### Exercise brief:
Exactly the lines from the one with "Switch to the Total Users tab" through the final line of the entries, and nothing else, should appear in the answer; no pictures go in it.

────

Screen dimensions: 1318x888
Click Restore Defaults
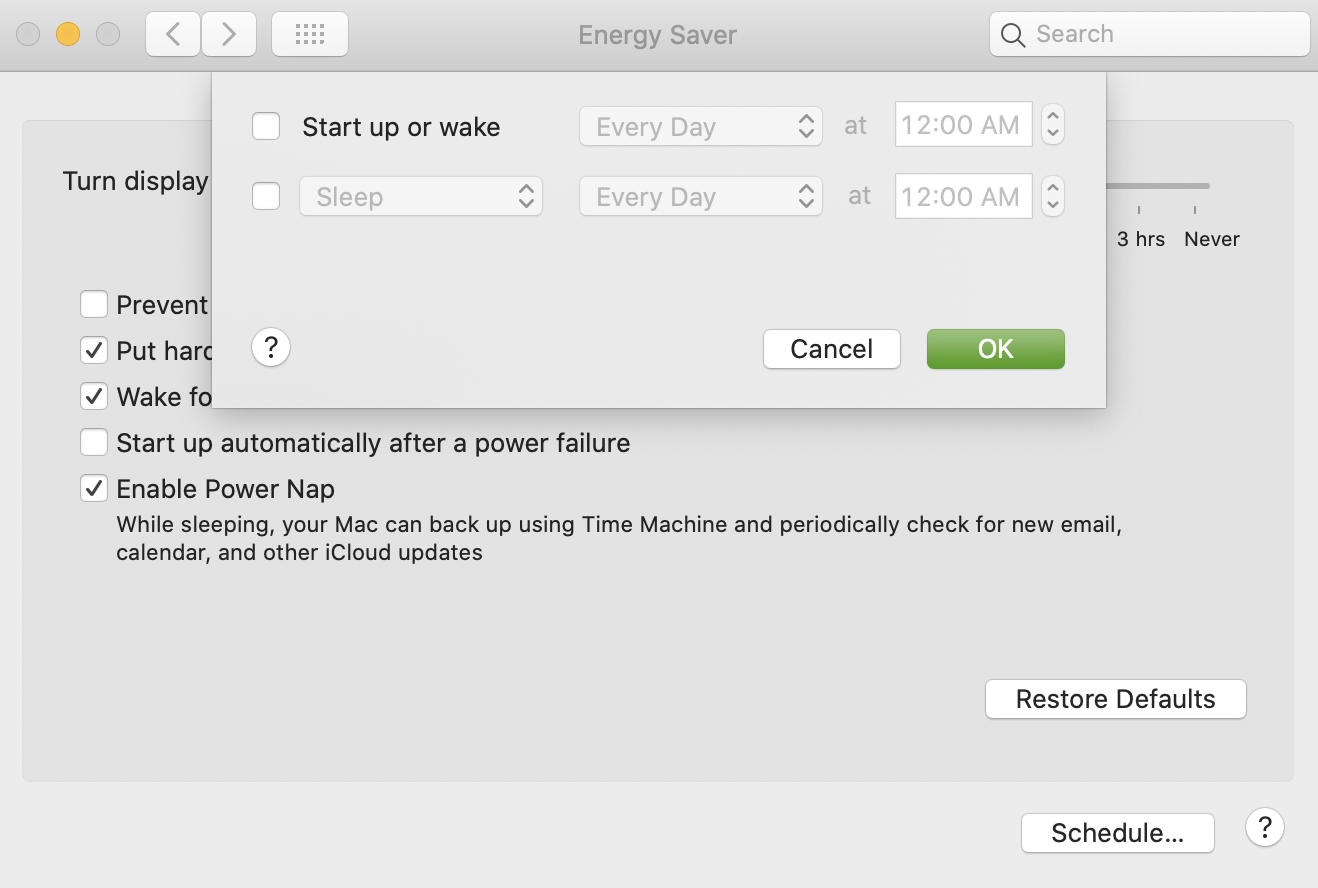[1116, 699]
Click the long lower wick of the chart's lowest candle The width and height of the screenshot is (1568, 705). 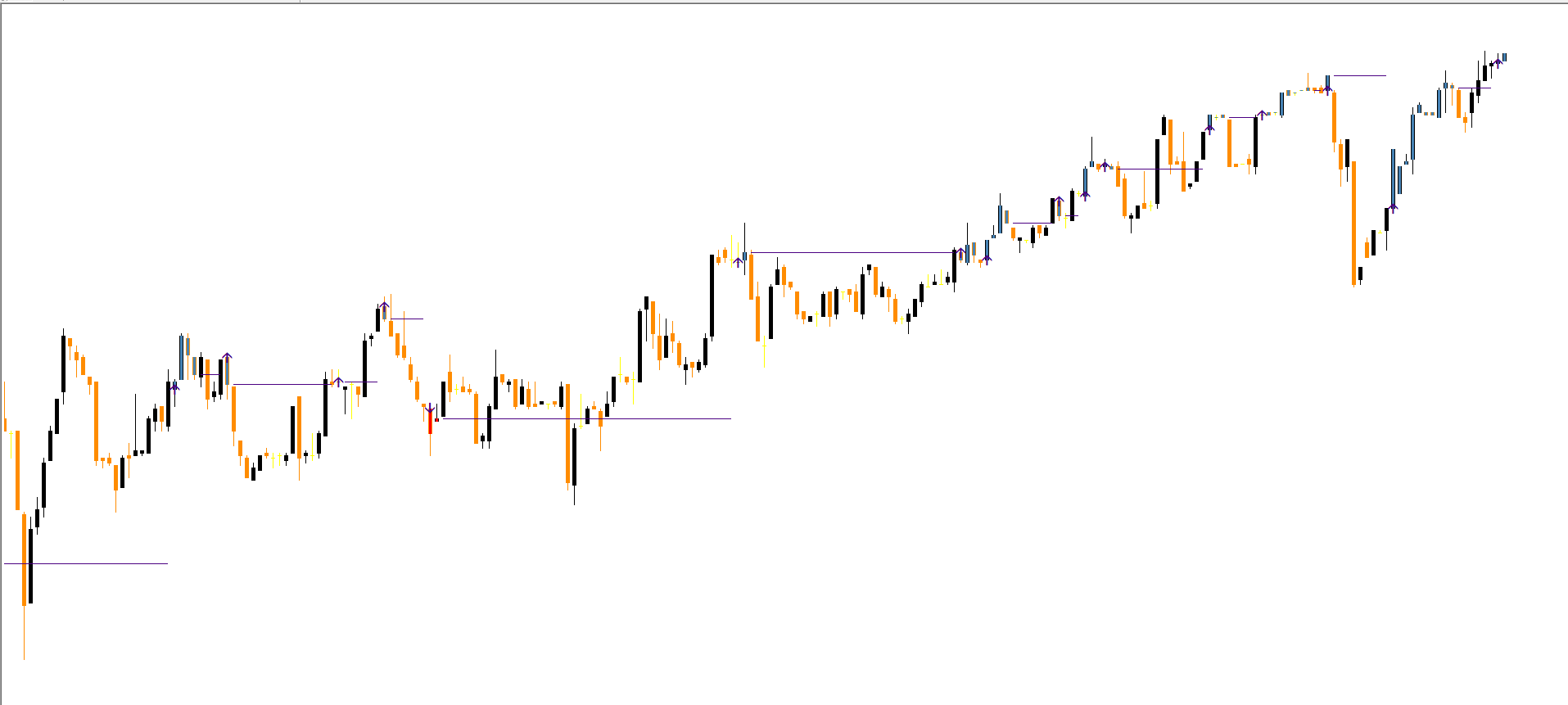(x=24, y=632)
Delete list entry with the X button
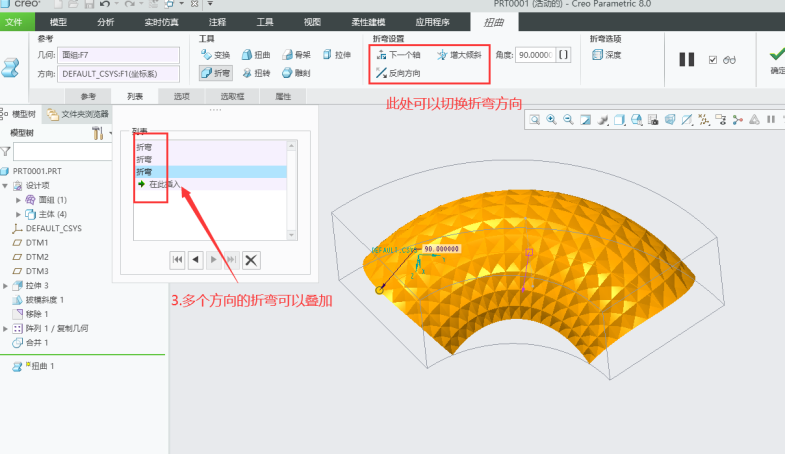 (x=251, y=260)
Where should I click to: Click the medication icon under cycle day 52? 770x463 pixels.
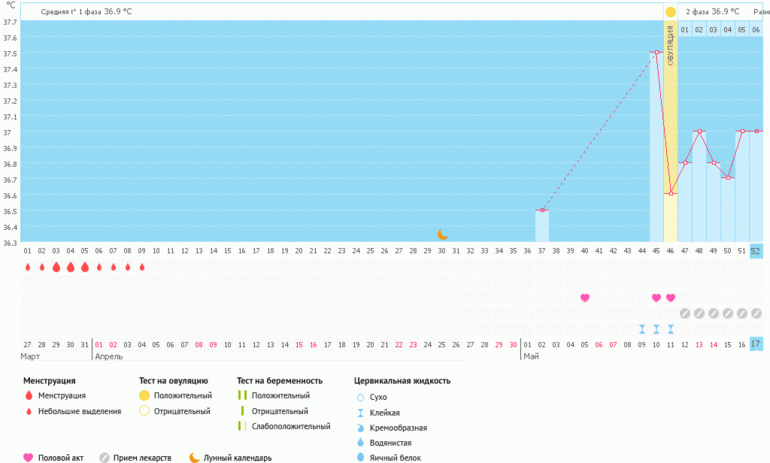[x=756, y=312]
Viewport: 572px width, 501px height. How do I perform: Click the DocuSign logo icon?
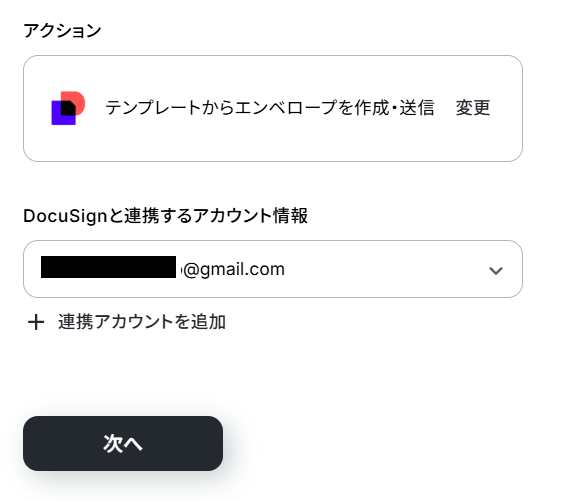click(x=68, y=108)
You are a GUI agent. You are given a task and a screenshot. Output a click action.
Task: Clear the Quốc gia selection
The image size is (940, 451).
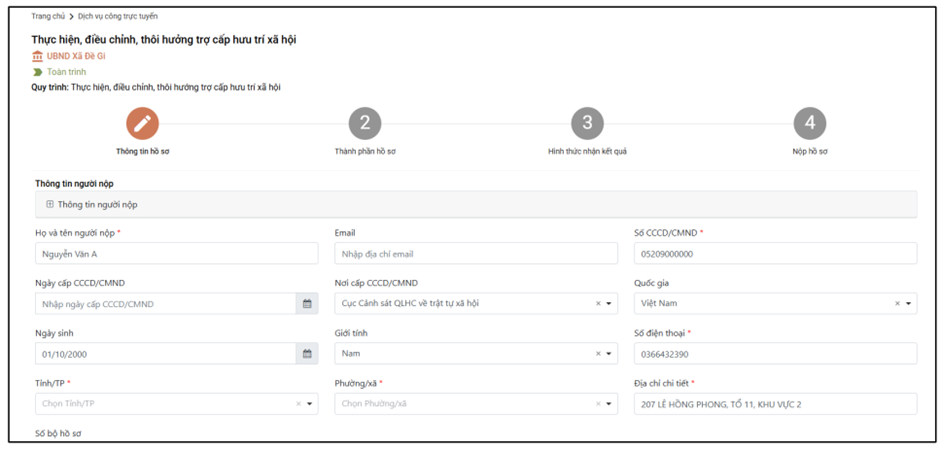(x=897, y=304)
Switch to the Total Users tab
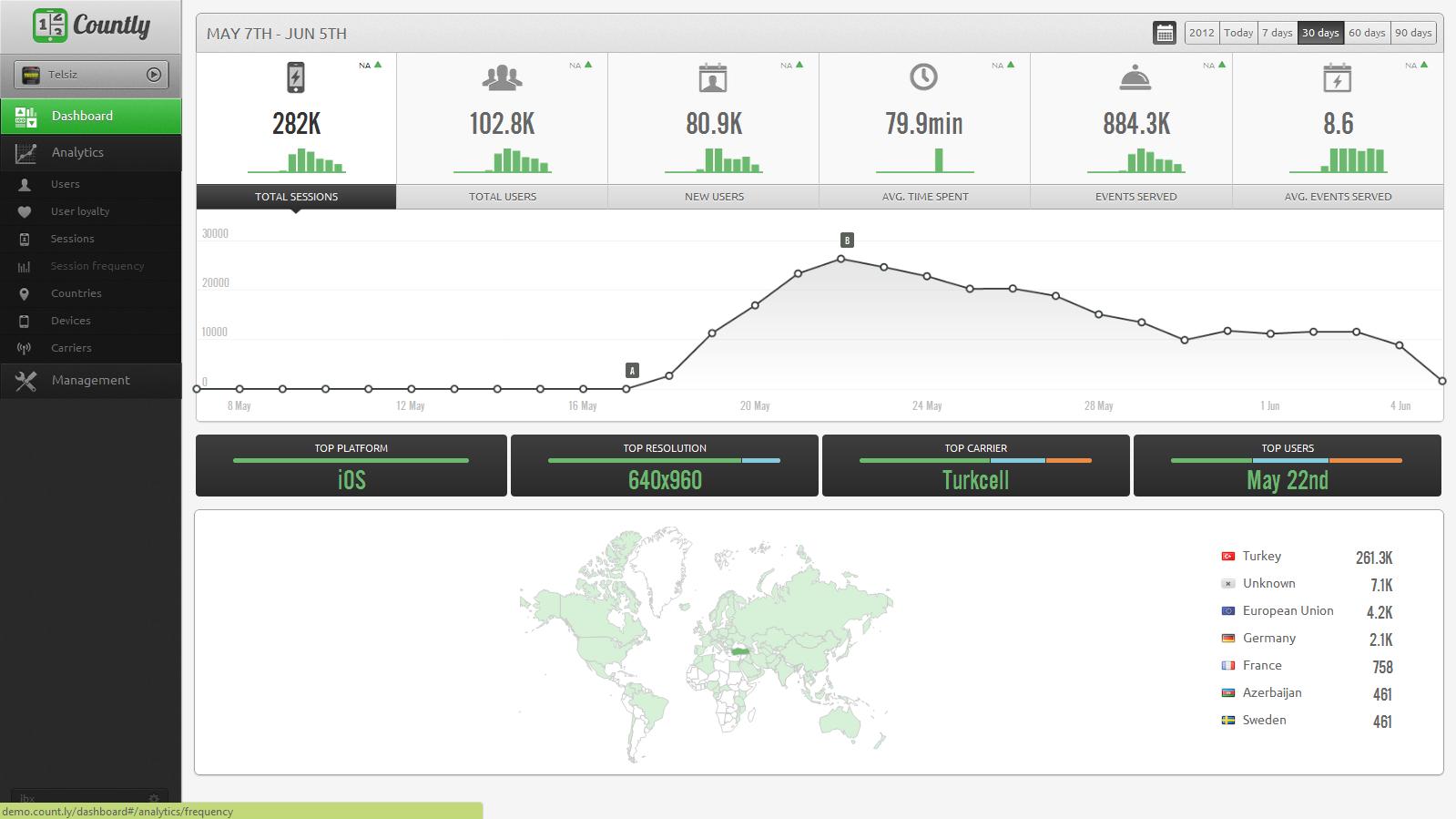 (x=502, y=196)
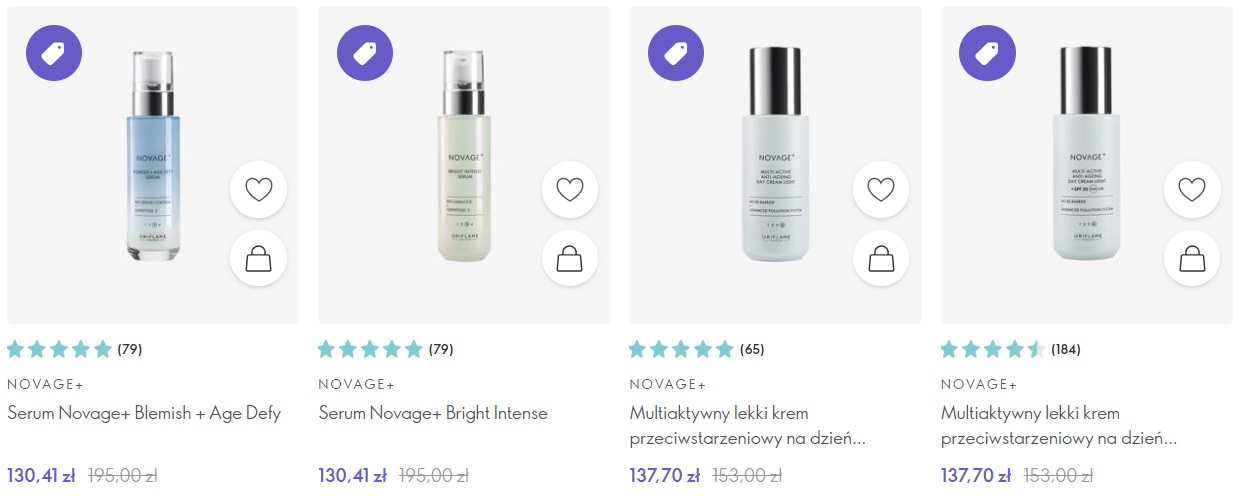Screen dimensions: 1247x496
Task: Open Serum Novage+ Blemish + Age Defy title
Action: (x=144, y=413)
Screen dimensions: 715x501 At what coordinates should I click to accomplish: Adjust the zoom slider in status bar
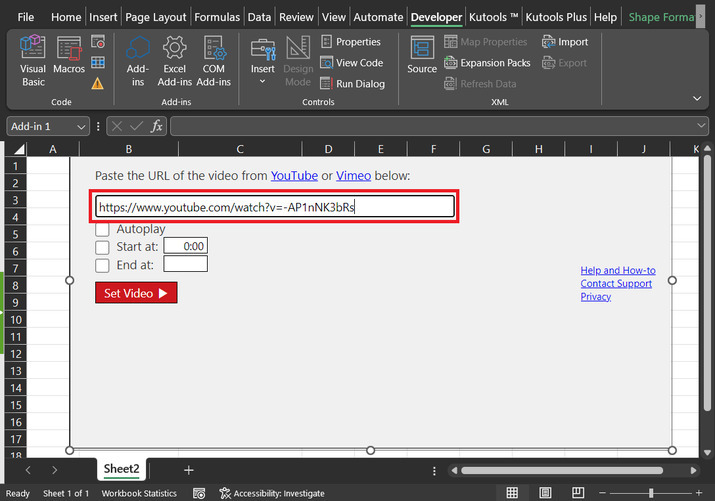(x=651, y=493)
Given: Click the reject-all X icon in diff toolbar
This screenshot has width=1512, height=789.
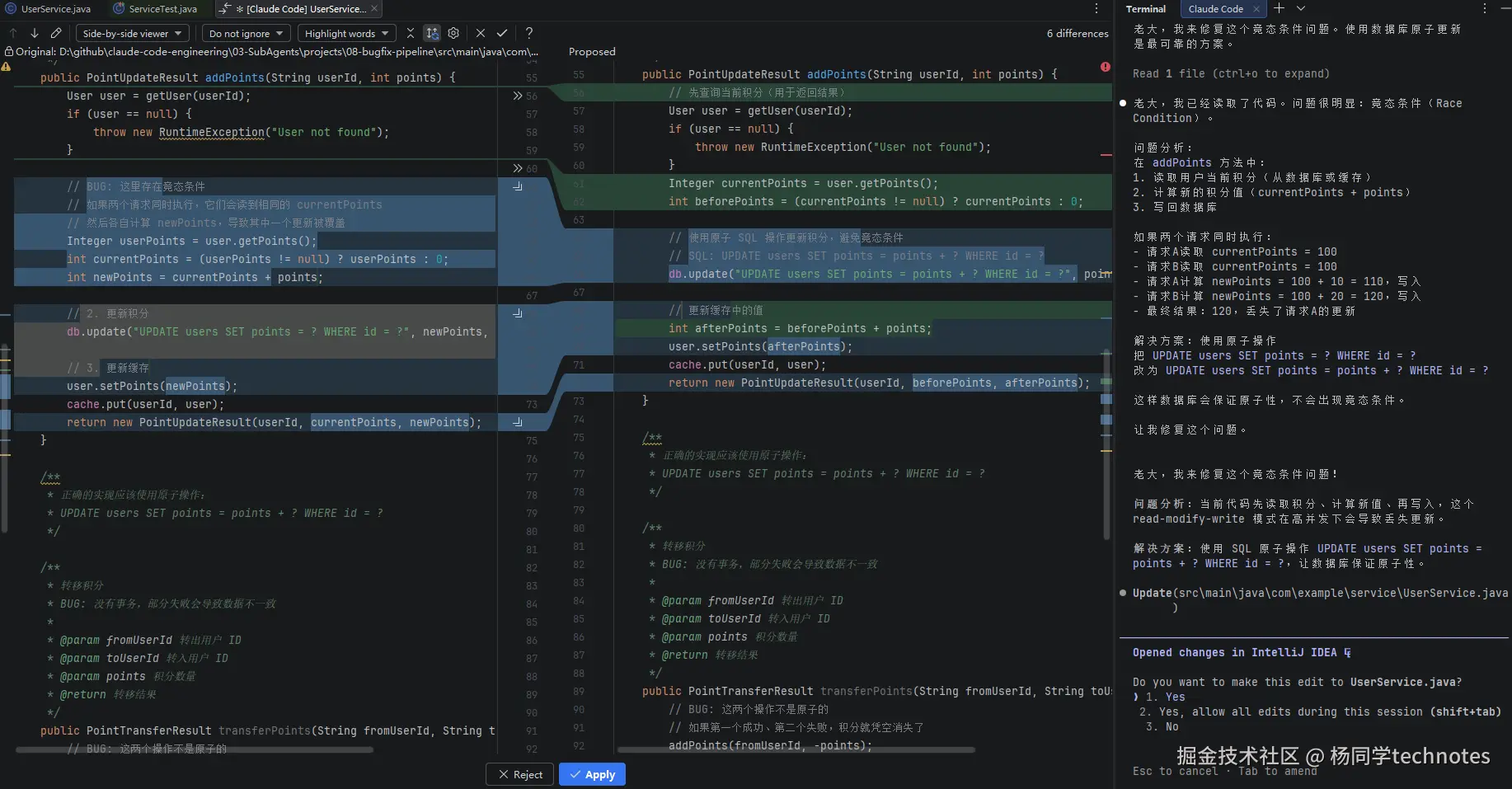Looking at the screenshot, I should tap(481, 33).
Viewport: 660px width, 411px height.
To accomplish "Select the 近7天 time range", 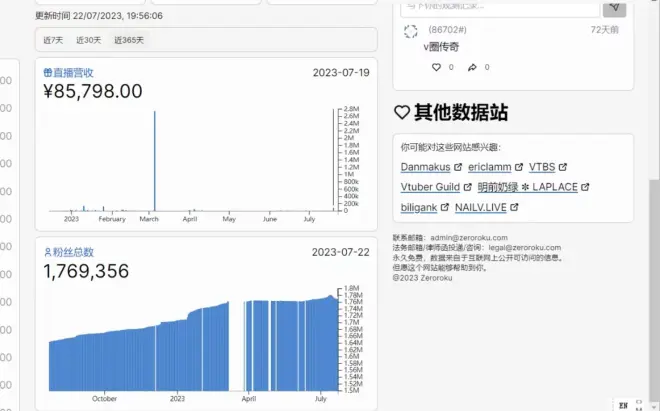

────

### Reply to the task:
Switch to the Total Users tab
 (x=502, y=196)
Screen dimensions: 1247x496
Task: Open Serum Novage+ Blemish + Age Defy title
Action: (x=144, y=413)
Screen dimensions: 715x501 At what coordinates should I click to accomplish: Adjust the zoom slider in status bar
(x=651, y=493)
Given: Click the reject-all X icon in diff toolbar
This screenshot has width=1512, height=789.
Looking at the screenshot, I should tap(481, 33).
Viewport: 660px width, 411px height.
To accomplish "Select the 近7天 time range", 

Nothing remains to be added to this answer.